***** SUPPLIED RECORDS *****

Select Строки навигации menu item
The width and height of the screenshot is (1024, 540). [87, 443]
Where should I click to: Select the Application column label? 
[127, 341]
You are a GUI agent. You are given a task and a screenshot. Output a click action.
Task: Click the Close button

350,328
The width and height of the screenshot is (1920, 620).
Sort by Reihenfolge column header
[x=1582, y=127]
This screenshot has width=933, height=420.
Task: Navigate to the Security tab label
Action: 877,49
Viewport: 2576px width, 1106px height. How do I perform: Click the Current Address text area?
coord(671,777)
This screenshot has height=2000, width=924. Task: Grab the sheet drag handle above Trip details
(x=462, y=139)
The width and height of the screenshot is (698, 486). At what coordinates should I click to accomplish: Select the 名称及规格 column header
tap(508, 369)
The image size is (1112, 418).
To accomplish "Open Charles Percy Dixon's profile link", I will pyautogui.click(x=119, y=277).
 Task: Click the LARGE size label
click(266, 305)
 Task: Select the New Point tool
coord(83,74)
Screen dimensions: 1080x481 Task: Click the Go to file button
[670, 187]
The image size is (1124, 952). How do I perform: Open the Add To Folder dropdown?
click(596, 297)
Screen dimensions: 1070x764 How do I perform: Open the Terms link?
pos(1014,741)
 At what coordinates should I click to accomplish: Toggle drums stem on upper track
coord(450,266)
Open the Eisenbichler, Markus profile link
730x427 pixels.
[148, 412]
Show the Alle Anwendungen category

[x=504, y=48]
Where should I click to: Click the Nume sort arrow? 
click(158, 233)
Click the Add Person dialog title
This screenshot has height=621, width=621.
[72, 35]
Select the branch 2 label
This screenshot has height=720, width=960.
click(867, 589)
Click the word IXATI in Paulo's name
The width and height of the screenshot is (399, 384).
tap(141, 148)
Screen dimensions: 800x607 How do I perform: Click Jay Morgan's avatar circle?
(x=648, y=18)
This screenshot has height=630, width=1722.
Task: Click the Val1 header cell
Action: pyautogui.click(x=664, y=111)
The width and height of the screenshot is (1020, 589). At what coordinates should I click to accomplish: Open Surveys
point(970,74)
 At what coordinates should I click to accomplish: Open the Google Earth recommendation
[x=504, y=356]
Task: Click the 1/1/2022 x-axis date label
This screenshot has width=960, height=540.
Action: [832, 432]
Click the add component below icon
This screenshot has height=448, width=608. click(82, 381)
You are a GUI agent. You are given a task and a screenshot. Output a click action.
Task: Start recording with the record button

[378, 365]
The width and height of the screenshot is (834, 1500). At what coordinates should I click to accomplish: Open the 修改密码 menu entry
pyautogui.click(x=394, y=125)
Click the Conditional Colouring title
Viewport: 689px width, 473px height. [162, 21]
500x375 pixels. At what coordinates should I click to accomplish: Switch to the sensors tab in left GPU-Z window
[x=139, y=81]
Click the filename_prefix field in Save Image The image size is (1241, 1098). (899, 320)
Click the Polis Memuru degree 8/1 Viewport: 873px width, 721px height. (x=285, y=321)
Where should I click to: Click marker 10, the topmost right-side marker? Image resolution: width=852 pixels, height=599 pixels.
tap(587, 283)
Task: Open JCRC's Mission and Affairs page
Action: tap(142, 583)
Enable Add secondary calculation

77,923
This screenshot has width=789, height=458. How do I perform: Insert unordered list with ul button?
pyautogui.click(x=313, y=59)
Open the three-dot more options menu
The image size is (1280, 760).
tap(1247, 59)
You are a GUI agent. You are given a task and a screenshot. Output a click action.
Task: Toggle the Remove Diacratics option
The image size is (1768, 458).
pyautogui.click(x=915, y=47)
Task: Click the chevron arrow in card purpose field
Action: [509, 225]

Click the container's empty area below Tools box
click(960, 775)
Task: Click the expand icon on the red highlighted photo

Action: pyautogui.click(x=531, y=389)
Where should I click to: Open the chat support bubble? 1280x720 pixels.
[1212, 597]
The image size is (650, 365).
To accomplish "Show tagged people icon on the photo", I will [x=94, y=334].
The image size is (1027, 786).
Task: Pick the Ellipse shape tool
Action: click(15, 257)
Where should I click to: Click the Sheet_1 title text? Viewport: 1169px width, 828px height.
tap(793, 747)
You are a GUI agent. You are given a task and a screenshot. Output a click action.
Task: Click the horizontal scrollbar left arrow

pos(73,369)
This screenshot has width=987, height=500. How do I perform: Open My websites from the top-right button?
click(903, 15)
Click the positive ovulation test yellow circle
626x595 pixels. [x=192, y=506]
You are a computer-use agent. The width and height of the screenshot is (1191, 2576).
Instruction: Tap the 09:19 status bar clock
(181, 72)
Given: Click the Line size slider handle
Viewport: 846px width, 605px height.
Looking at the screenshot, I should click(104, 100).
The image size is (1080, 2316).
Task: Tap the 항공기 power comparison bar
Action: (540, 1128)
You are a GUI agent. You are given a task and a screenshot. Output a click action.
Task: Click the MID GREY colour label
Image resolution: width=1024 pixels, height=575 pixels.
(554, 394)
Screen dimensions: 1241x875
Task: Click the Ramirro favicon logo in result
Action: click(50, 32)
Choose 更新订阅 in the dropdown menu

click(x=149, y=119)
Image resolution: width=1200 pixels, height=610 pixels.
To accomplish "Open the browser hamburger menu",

*****

WORK REQUEST >> Repeat the data exactly as it was given above.

REPLY >>
Select Строки навигации menu item
The width and height of the screenshot is (1024, 540). [87, 443]
Where should I click to: Select the Application column label? 
[127, 341]
You are a GUI agent. You are given a task and a screenshot. Output a click action.
Task: Click the Close button

350,328
The width and height of the screenshot is (1920, 620).
Sort by Reihenfolge column header
[x=1582, y=127]
This screenshot has width=933, height=420.
Task: Navigate to the Security tab label
Action: 877,49
Viewport: 2576px width, 1106px height. How do I perform: Click the Current Address text area?
coord(671,777)
This screenshot has height=2000, width=924. Task: Grab the sheet drag handle above Trip details
(x=462, y=139)
The width and height of the screenshot is (698, 486). At what coordinates should I click to accomplish: Select the 名称及规格 column header
tap(508, 369)
The image size is (1112, 418).
To accomplish "Open Charles Percy Dixon's profile link", I will pyautogui.click(x=119, y=277).
 Task: Click the LARGE size label
click(266, 305)
 Task: Select the New Point tool
coord(83,74)
Screen dimensions: 1080x481 Task: Click the Go to file button
[670, 187]
The image size is (1124, 952). How do I perform: Open the Add To Folder dropdown?
click(596, 297)
Screen dimensions: 1070x764 How do I perform: Open the Terms link?
pos(1014,741)
 At what coordinates should I click to accomplish: Toggle drums stem on upper track
coord(450,266)
Open the Eisenbichler, Markus profile link
730x427 pixels.
[148, 412]
Show the Alle Anwendungen category

[x=504, y=48]
Where should I click to: Click the Nume sort arrow? 
click(158, 233)
Click the Add Person dialog title
This screenshot has height=621, width=621.
[72, 35]
Select the branch 2 label
This screenshot has height=720, width=960.
click(867, 589)
Click the word IXATI in Paulo's name
The width and height of the screenshot is (399, 384).
tap(141, 148)
Screen dimensions: 800x607 How do I perform: Click Jay Morgan's avatar circle?
(x=648, y=18)
This screenshot has height=630, width=1722.
Task: Click the Val1 header cell
Action: pyautogui.click(x=664, y=111)
The width and height of the screenshot is (1020, 589). At what coordinates should I click to accomplish: Open Surveys
point(970,74)
 At what coordinates should I click to accomplish: Open the Google Earth recommendation
[x=504, y=356]
Task: Click the 1/1/2022 x-axis date label
This screenshot has width=960, height=540.
Action: [832, 432]
Click the add component below icon
This screenshot has height=448, width=608. click(82, 381)
You are a GUI agent. You are given a task and a screenshot. Output a click action.
Task: Start recording with the record button

[378, 365]
The width and height of the screenshot is (834, 1500). At what coordinates should I click to accomplish: Open the 修改密码 menu entry
pyautogui.click(x=394, y=125)
Click the Conditional Colouring title
Viewport: 689px width, 473px height. [162, 21]
500x375 pixels. At what coordinates should I click to accomplish: Switch to the sensors tab in left GPU-Z window
[x=139, y=81]
Click the filename_prefix field in Save Image The image size is (1241, 1098). (899, 320)
Click the Polis Memuru degree 8/1 Viewport: 873px width, 721px height. (x=285, y=321)
Where should I click to: Click marker 10, the topmost right-side marker? Image resolution: width=852 pixels, height=599 pixels.
tap(587, 283)
Task: Open JCRC's Mission and Affairs page
Action: tap(142, 583)
Enable Add secondary calculation

77,923
This screenshot has width=789, height=458. How do I perform: Insert unordered list with ul button?
pyautogui.click(x=313, y=59)
Open the three-dot more options menu
The image size is (1280, 760).
tap(1247, 59)
You are a GUI agent. You are given a task and a screenshot. Output a click action.
Task: Toggle the Remove Diacratics option
The image size is (1768, 458).
pyautogui.click(x=915, y=47)
Task: Click the chevron arrow in card purpose field
Action: [509, 225]

Click the container's empty area below Tools box
click(960, 775)
Task: Click the expand icon on the red highlighted photo

Action: pyautogui.click(x=531, y=389)
Where should I click to: Open the chat support bubble? 1280x720 pixels.
[1212, 597]
The image size is (650, 365).
To accomplish "Show tagged people icon on the photo", I will [x=94, y=334].
The image size is (1027, 786).
Task: Pick the Ellipse shape tool
Action: click(15, 257)
Where should I click to: Click the Sheet_1 title text? Viewport: 1169px width, 828px height.
tap(793, 747)
You are a GUI agent. You are given a task and a screenshot. Output a click action.
Task: Click the horizontal scrollbar left arrow

pos(73,369)
This screenshot has width=987, height=500. How do I perform: Open My websites from the top-right button?
click(903, 15)
Click the positive ovulation test yellow circle
626x595 pixels. [x=192, y=506]
You are a computer-use agent. The width and height of the screenshot is (1191, 2576).
Instruction: Tap the 09:19 status bar clock
(181, 72)
Given: Click the Line size slider handle
Viewport: 846px width, 605px height.
Looking at the screenshot, I should click(104, 100).
The image size is (1080, 2316).
Task: Tap the 항공기 power comparison bar
Action: (540, 1128)
You are a GUI agent. You are given a task and a screenshot. Output a click action.
Task: Click the MID GREY colour label
Image resolution: width=1024 pixels, height=575 pixels.
(554, 394)
Screen dimensions: 1241x875
Task: Click the Ramirro favicon logo in result
Action: click(50, 32)
Choose 更新订阅 in the dropdown menu

click(x=149, y=119)
Image resolution: width=1200 pixels, height=610 pixels.
To accomplish "Open the browser hamburger menu",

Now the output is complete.